The NFL released a plan for teams to reopen their facilities May 19. Several stipulations are involved, but if certain conditions are met and the respective teams’ states are not under any lockdown measures, select personnel may return to clubs’ facilities, the league announced.
One of the stipulations: players and coaches remain barred from team facilities. The NFL released a memo earlier this week extending the virtual offseason through the end of May. This latest memo indicates teams’ front office staffers, medical personnel and select others can report as soon as Tuesday.
Coaches are not allowed to return to team headquarters because of an NFL fair-play effort, thus minimizing the impact of Friday’s announcement. Many teams are located in states where COVID-19 lockdown measures remain. Several are discussing out-of-state training camps. It is not expected players will be back on site until training camp. Players undergoing medical treatment are permitted to be at team sites, however.

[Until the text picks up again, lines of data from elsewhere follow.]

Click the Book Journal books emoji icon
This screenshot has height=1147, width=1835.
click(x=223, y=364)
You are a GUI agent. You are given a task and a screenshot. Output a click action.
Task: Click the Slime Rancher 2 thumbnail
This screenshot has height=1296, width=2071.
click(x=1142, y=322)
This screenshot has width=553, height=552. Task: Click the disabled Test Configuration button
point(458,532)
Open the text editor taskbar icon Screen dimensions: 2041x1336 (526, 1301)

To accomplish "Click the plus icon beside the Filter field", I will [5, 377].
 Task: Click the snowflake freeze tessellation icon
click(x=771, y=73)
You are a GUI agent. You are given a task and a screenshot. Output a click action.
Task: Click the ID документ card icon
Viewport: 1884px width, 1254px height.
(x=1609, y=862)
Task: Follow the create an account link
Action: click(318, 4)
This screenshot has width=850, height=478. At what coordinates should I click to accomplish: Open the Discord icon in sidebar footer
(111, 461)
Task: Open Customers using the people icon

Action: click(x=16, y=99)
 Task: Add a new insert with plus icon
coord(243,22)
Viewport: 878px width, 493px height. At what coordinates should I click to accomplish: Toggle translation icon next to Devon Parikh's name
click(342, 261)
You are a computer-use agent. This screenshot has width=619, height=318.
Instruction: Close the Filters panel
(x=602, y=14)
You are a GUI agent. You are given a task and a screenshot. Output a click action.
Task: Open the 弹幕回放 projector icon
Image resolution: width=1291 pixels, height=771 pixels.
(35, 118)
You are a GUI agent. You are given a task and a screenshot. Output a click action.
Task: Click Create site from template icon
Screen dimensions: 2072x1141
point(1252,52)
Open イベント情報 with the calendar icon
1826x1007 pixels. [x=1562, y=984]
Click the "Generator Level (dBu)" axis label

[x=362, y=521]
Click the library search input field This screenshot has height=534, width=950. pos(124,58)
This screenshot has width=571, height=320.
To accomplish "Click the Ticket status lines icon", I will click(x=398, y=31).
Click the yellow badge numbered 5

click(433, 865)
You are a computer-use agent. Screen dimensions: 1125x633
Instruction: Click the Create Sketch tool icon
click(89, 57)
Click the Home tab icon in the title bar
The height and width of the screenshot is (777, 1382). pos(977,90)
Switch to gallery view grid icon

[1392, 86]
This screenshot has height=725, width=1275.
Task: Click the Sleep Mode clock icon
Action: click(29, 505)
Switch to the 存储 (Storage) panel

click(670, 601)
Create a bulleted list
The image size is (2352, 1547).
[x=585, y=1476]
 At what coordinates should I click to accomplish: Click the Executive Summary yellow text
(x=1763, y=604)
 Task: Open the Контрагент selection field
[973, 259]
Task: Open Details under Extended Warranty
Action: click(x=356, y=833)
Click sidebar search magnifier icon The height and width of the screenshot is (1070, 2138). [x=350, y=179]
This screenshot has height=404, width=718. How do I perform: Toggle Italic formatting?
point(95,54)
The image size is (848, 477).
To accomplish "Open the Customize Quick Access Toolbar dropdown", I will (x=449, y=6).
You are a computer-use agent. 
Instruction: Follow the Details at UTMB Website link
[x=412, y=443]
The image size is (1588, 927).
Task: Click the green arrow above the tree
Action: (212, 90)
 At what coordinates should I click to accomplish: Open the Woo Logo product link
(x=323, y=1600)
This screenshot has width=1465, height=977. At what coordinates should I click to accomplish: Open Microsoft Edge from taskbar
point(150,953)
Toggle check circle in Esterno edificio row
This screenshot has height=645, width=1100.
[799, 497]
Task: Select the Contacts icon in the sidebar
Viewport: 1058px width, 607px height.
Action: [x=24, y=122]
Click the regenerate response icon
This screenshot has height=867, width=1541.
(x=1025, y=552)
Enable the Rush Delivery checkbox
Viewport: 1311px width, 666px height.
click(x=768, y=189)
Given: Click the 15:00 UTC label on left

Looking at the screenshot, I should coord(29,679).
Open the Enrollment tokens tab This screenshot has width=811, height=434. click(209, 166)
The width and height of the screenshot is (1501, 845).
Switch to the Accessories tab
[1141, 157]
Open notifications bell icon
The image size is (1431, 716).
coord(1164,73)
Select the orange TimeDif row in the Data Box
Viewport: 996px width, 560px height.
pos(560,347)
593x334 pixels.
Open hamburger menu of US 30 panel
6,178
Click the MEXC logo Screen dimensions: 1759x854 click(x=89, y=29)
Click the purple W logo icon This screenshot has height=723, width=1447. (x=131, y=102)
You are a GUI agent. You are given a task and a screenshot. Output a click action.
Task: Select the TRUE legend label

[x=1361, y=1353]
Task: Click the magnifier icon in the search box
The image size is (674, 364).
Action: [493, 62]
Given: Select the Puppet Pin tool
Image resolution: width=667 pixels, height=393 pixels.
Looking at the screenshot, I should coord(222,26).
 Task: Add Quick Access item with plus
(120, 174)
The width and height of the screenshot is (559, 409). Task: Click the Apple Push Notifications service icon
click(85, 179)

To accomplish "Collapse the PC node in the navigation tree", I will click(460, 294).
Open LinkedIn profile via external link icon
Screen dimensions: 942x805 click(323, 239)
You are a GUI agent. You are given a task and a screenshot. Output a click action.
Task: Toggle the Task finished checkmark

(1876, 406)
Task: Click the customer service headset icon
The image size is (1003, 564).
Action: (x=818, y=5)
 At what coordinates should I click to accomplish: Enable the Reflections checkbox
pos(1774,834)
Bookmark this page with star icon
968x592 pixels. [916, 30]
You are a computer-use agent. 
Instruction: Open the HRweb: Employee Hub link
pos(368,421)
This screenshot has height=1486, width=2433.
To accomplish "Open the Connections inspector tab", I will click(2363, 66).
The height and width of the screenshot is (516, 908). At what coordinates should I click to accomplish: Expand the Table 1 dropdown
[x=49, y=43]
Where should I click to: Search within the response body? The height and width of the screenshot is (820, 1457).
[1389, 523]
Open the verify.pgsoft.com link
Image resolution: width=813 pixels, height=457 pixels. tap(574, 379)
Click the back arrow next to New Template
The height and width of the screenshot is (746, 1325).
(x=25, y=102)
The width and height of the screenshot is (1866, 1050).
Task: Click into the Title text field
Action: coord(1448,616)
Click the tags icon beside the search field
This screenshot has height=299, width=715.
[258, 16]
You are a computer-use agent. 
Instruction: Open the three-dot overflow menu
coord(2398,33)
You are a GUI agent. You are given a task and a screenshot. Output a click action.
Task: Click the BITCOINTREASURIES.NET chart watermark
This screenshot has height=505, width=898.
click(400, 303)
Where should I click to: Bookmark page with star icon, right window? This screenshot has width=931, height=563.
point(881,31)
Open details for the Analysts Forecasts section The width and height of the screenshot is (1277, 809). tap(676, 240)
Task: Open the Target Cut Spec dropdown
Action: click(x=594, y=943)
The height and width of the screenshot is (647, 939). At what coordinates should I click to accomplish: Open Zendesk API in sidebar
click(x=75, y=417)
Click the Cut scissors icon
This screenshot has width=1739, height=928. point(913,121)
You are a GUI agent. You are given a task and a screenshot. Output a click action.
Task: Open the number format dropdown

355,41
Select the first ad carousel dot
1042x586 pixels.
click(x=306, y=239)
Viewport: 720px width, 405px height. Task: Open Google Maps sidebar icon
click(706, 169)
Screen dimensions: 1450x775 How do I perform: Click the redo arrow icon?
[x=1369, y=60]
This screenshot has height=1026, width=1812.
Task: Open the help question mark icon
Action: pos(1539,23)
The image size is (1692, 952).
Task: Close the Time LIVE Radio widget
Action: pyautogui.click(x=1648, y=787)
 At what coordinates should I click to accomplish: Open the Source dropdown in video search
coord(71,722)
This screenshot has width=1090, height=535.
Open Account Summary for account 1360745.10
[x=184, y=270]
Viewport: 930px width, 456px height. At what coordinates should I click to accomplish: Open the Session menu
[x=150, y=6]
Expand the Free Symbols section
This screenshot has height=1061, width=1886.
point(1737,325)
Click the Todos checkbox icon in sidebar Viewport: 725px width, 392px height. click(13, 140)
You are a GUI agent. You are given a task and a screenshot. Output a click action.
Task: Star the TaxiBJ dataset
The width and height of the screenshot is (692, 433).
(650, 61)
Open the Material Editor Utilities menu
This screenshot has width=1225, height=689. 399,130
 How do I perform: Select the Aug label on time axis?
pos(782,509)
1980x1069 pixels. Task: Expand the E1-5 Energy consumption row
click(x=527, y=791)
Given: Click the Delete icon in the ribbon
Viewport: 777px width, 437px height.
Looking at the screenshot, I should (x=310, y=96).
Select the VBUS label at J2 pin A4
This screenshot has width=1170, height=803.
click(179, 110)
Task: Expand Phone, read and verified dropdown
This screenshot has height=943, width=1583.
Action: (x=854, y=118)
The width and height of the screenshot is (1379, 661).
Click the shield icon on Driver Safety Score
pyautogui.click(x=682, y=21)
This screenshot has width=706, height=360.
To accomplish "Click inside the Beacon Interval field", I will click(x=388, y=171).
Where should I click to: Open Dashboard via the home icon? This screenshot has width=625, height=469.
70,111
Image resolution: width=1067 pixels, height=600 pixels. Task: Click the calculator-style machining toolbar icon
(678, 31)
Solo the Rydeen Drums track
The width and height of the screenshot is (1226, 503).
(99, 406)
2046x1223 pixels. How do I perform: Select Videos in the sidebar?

No team can exceed 75 staffers at facilities. If teams conduct on-site work at separate locations, Friday’s new guidelines will still cap the total number of staffers at 75.
if no players, coaches then what’s the point?
no kidding!
Well injured players can be the which means team doctors and trainers. Also the front office can be there start figuring out how they are going to do things and it would probably make signing players easier having a central location to work from.
I dunno. If nothing else, all this has proven that we can find a way to adapt. If they can run the entire draft in a virtual manner, then the things you listed can be done virtually as well. Saying that a facility is open and then banning the people the facility was essentially designed for seems like little more than foolishness.
So online medical treatment. Sure!
Obviously, these guys are getting medical treatment now with the facilities closed. Don’t act like a doofus.
So now I’m a doofus thanks.
Will Robert Kraft be overseeing the “fair-play” effort?